Le comportement des modèles. Les cinq modèles disponibles au lancement, GPT OSS 120B, DeepSeek R1 Distill 32B, Qwen2.5-VL 32B, Qwen3.5 35B-A3B et Nemotron 12B, sont auto-hébergés dans l’enclave. Vos prompts ne partent pas chez DeepSeek ou OpenAI. Mais l’exécution en enclave ne change pas les comportements propres au modèle utilisé. L’enclave protège le canal, pas ce que le modèle décide de faire à l’intérieur.

Les couches périphériques. L’infrastructure tourne sur AWS us-east-1. Les enclaves reposent sur AMD et NVIDIA. L’écosystème technique est largement américain, avec ce que ça implique comme pression légale potentielle sur les éléments hors enclave : compte, métadonnées, journaux d’accès. L’enclave est conçue pour résister à un accès opérateur, et Cure53 juge l’objectif atteint. Mais les couches périphériques ne sont pas dans ce périmètre.

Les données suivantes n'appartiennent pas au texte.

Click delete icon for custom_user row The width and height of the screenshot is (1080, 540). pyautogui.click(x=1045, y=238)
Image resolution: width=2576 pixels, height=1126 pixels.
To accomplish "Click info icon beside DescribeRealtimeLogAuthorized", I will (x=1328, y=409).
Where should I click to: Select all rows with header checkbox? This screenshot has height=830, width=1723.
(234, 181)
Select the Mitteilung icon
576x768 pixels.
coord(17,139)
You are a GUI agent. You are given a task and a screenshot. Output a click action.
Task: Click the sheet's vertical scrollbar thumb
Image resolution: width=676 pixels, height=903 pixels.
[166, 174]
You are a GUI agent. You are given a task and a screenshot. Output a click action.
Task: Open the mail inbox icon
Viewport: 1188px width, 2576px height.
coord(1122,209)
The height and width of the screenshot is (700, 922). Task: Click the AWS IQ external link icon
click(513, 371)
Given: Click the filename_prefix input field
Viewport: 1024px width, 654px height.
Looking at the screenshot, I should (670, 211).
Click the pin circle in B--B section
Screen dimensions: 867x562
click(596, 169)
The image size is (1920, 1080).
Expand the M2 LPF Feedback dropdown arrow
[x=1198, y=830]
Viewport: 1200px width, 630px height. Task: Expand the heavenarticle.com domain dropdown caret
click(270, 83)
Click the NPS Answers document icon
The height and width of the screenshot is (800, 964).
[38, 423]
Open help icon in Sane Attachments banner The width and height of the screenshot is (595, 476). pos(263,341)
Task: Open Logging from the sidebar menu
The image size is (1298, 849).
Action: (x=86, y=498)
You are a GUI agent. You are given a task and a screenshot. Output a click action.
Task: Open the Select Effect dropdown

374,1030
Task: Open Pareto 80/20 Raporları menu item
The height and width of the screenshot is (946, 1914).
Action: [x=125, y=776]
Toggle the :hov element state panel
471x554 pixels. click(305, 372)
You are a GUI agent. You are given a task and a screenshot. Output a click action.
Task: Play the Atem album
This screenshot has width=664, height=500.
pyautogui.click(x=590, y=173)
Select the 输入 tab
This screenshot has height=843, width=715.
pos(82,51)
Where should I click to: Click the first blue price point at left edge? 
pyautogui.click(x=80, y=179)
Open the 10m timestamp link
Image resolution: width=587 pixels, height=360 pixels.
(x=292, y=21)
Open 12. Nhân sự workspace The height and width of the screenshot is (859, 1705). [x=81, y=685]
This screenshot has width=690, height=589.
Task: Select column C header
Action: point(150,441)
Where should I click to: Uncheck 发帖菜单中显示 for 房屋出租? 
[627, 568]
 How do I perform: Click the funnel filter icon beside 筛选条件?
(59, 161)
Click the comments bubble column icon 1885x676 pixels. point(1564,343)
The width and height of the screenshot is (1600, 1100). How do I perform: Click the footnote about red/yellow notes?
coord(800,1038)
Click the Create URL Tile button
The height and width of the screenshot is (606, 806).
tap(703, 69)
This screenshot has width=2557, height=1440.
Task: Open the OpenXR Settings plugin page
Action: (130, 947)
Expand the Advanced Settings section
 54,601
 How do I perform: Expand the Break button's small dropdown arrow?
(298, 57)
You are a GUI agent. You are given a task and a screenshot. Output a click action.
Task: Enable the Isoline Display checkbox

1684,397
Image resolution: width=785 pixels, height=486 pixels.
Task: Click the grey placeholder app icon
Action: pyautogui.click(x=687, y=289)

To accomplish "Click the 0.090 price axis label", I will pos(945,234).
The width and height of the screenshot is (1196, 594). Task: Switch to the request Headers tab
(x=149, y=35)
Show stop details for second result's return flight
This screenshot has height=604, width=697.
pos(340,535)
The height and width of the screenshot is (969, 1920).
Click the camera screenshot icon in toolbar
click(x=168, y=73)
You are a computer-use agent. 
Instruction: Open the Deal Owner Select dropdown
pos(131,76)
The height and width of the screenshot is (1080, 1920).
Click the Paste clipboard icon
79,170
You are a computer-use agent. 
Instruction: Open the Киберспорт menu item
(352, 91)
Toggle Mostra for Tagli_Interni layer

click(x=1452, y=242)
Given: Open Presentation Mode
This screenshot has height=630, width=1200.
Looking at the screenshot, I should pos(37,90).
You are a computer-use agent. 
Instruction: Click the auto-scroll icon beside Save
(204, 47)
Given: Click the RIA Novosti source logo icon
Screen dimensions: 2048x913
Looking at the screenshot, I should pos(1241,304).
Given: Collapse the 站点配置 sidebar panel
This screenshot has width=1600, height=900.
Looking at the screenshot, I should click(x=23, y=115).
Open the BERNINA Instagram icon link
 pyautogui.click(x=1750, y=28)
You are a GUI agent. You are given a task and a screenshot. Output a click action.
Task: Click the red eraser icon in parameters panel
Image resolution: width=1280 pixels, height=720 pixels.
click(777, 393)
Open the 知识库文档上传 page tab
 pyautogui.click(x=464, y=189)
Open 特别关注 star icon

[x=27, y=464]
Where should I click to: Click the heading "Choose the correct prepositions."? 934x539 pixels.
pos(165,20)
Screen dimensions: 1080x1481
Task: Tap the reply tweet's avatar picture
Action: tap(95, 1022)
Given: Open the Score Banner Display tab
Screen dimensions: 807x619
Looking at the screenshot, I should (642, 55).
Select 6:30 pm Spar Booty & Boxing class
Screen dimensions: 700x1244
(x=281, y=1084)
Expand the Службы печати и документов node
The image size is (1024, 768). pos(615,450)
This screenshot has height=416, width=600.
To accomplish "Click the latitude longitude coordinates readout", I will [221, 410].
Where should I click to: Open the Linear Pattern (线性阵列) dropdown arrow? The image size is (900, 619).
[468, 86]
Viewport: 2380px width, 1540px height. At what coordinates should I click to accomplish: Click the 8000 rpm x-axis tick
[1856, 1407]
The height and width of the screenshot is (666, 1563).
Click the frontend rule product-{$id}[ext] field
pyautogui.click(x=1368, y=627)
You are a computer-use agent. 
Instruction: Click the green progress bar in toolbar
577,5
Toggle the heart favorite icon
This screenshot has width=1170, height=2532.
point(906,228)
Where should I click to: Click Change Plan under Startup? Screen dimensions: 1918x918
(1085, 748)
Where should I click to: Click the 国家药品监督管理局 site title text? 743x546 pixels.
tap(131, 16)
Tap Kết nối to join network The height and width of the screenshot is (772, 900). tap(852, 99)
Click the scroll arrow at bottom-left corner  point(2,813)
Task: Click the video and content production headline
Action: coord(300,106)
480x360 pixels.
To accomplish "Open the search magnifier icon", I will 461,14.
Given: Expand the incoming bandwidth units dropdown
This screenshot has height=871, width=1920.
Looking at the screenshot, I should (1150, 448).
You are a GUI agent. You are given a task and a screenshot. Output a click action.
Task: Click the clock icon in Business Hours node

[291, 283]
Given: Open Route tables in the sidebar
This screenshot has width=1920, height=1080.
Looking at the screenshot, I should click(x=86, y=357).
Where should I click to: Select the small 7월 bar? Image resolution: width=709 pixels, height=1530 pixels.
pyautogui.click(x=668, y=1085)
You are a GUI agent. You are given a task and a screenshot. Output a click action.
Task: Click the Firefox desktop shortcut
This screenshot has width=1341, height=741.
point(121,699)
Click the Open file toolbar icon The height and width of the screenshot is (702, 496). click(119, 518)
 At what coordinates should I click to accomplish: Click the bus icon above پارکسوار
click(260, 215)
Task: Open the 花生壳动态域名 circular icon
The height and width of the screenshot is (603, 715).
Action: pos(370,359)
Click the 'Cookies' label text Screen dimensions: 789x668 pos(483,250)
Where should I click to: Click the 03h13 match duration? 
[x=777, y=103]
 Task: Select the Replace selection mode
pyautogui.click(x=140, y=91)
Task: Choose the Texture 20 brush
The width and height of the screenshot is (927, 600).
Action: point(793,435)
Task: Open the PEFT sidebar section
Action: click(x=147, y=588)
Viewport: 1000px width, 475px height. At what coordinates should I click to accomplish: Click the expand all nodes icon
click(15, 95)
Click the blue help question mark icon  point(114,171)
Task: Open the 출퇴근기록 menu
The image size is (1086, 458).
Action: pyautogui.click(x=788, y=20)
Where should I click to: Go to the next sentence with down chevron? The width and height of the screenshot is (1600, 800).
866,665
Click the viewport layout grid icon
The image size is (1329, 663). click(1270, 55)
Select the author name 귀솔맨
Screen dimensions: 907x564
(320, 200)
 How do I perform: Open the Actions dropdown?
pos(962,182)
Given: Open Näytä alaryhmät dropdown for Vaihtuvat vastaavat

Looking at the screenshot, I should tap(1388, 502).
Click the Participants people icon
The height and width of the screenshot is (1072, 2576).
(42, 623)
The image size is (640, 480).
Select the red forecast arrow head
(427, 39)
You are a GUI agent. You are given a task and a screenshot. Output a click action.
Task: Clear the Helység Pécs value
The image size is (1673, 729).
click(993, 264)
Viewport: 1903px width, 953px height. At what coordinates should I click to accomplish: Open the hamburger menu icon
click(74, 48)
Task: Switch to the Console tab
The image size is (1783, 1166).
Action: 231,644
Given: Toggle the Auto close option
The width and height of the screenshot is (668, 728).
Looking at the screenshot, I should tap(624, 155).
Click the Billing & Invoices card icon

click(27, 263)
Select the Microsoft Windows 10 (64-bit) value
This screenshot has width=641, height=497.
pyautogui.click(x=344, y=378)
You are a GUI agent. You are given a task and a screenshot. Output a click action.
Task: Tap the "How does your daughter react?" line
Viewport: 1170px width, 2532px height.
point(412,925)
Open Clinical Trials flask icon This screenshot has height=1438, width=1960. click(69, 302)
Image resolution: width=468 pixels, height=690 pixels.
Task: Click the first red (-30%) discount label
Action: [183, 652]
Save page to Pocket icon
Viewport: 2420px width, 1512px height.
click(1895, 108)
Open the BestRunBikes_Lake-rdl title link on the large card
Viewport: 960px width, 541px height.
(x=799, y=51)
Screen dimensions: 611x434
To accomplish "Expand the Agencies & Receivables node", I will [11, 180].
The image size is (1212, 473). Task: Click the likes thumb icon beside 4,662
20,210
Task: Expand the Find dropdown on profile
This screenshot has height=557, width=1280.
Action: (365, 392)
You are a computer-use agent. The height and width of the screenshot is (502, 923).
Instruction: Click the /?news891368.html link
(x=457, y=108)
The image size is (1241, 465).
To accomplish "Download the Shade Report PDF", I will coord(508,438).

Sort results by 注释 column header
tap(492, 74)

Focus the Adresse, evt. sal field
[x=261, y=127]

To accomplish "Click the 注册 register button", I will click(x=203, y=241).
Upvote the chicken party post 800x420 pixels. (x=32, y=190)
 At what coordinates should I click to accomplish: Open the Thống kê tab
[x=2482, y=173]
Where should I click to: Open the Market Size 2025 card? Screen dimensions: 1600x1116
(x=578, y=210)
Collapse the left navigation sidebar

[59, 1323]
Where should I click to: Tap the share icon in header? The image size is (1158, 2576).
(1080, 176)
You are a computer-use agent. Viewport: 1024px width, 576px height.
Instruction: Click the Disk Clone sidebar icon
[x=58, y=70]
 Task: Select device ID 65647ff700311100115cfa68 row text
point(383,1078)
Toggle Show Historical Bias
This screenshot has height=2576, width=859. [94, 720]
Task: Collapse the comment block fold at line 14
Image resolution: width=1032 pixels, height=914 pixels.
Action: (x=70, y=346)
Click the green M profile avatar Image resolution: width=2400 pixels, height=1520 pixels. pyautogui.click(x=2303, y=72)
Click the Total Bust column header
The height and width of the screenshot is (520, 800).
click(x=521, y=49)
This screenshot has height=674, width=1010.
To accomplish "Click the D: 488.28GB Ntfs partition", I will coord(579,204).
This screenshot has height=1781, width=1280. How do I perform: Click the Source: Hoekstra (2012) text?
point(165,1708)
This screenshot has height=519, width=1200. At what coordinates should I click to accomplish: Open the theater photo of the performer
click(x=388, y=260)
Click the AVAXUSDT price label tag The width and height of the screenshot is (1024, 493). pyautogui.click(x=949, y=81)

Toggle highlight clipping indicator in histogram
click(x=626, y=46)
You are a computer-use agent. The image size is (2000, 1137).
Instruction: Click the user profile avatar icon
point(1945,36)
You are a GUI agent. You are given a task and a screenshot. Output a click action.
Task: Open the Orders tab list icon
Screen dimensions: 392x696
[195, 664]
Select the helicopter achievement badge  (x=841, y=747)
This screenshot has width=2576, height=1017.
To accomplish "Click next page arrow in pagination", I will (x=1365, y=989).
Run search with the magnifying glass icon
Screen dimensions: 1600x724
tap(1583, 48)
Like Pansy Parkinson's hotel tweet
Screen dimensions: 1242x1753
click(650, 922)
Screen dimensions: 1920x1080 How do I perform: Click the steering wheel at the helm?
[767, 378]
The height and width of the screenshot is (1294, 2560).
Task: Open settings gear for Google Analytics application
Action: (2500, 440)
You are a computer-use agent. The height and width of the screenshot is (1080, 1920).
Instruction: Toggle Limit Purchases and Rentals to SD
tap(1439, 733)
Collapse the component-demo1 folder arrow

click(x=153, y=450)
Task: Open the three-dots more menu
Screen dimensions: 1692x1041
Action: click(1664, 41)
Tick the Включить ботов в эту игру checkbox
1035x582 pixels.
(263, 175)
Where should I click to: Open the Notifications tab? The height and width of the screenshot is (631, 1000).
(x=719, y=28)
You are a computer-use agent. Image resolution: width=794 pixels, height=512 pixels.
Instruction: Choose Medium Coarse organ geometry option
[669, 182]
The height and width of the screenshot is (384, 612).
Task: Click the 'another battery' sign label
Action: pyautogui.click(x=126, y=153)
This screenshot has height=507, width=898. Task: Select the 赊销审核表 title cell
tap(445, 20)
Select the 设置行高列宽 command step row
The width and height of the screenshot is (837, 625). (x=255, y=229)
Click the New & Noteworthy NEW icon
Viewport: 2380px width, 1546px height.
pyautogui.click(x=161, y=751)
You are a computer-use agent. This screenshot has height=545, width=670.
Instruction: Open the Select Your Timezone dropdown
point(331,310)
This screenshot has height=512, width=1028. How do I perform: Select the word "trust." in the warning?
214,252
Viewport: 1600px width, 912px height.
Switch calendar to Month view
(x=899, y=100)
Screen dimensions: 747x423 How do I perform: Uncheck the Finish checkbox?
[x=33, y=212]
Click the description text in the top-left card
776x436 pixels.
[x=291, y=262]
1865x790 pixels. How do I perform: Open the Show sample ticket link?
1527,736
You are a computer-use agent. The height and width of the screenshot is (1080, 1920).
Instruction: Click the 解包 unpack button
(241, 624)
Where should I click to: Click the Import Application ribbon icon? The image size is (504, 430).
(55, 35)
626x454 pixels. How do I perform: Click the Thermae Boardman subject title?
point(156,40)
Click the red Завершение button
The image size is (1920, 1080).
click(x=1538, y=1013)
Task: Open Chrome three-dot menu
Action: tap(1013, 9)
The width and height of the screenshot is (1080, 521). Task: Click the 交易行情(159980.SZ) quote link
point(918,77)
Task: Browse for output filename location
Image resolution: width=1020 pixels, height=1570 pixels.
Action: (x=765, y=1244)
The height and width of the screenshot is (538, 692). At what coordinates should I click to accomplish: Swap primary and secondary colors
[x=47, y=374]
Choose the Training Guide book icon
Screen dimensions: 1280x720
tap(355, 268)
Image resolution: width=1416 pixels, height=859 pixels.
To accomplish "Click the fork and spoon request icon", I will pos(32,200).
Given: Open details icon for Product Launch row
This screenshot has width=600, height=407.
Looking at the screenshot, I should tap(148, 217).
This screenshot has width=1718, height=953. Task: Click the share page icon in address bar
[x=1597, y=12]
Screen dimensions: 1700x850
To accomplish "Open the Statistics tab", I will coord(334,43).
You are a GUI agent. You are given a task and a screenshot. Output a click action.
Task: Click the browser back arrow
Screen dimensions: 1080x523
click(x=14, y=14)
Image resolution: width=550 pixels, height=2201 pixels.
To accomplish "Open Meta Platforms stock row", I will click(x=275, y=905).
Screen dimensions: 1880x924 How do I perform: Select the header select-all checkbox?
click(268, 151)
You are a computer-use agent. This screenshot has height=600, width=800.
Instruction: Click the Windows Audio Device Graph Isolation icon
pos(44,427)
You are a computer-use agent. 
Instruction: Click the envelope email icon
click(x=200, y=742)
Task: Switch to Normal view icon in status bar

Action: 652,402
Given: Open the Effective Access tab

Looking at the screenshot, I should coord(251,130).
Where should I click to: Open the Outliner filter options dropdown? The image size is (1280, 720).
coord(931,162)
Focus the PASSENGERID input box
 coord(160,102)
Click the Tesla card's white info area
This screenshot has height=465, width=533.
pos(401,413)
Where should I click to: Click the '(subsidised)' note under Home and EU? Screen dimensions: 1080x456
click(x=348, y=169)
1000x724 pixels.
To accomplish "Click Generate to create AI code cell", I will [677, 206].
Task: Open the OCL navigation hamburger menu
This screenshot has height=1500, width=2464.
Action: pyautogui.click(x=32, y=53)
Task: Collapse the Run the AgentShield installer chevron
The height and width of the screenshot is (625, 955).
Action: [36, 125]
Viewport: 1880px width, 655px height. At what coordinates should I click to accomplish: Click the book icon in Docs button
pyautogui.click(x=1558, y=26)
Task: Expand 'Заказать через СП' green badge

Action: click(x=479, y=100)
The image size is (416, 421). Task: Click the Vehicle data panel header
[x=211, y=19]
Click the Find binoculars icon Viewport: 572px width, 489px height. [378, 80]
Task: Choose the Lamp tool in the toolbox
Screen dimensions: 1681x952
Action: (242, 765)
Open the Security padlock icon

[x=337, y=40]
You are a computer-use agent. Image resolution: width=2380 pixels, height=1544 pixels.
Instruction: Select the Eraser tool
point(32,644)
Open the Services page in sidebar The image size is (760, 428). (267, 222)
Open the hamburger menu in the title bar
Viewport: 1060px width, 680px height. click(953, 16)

Est-ce que ça vaut quelque chose ?

Pour un usage courant, analyser des documents pro, coder, rédiger sans nourrir Google ou OpenAI, oui, clairement. C’est techniquement plus sérieux que ce que le marché grand public propose habituellement sur la confidentialité IA.

Pour un profil à risque élevé : l’architecture est solide sur le périmètre audité. Mais les limites ci-dessus ne sont pas des détails.

« Privé par conception » a un périmètre précis. Cure53 l’a vérifié sur ce périmètre. Le reste, c’est à vous de le lire.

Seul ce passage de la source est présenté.